Another scenario would be if you are running one website using your regular IP address and a separate website using an IP address you got through a tunnel or VPN. You might not want clients to know that both IP addresses are hosted on the same machine, but by inspecting IP-ID counters they could find out.

What does Linux do about this?

Linux has taken two different approaches to address this issue on IPv4 and IPv6.

Linux has stopped using counters to assign IP-ID values on IPv6. Instead IP-ID values are generated using a random number generator. This increases the risk of colliding IP-ID values, however due to the field being 32 bits on IPv6 such collisions will still happen less frequently than on IPv4.

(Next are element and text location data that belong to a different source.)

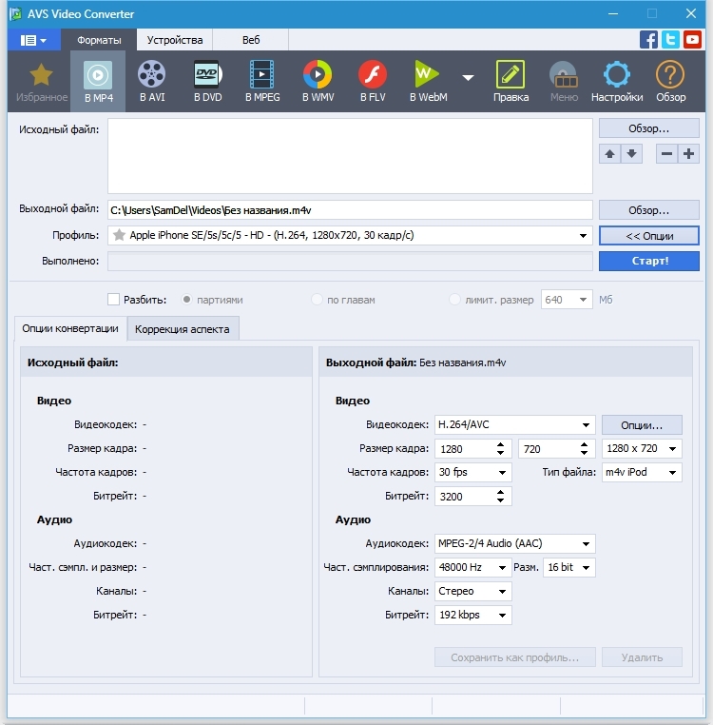Enable the Разбить checkbox

114,300
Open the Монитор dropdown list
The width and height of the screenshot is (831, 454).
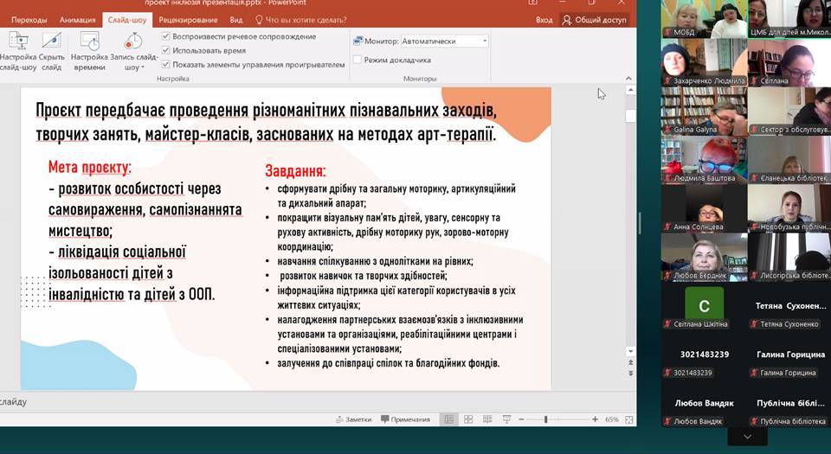click(x=484, y=41)
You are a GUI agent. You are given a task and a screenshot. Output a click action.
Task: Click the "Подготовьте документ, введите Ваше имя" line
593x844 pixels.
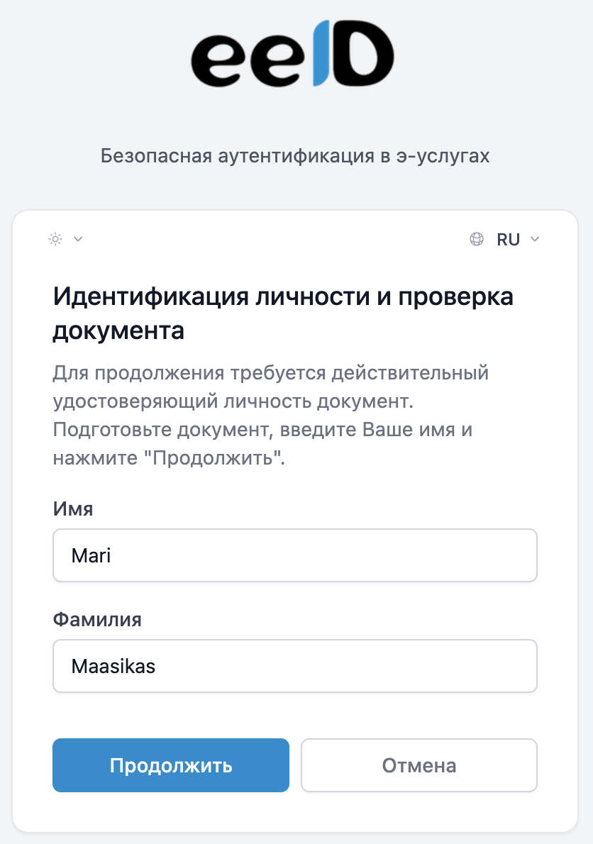click(262, 430)
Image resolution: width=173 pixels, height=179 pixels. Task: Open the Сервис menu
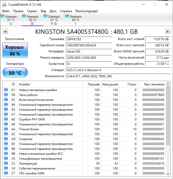point(32,11)
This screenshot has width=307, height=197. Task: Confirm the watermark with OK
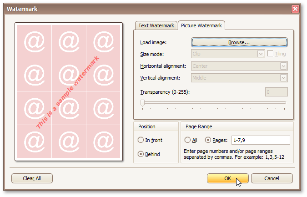click(227, 178)
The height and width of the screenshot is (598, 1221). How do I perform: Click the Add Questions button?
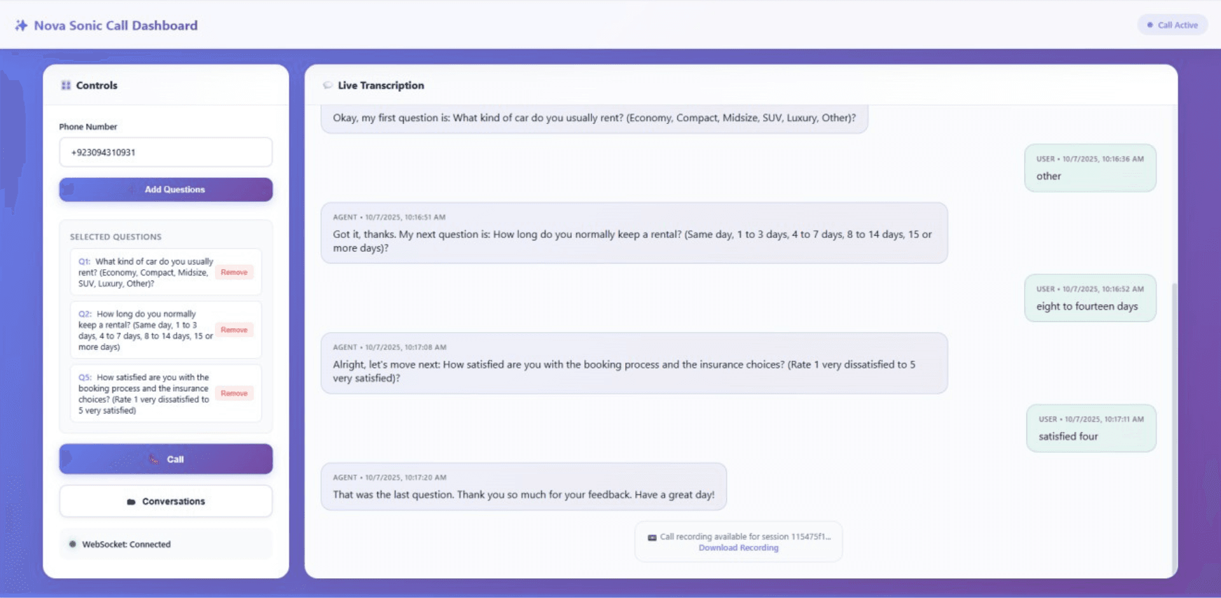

On IPv4 the number of counters has been increased from 1024 to as much as 262144 on hosts with lots of memory. However as demonstrated by this proof-of-concept, that is insufficient to prevent a targeted attacker from arranging two flows using the same counter.

Solutions

Workarounds

Non-solutions

How severe is this problem?

The issue is not very severe. It is however more severe than some of the excuses sometimes made up for not deploying IPv6. So this page is primarily intended to be used to counter flawed arguments in favor of IPv4. What's demonstrated by this proof-of-concept is one inherent problem in IPv4 that's mostly fixed by IPv6.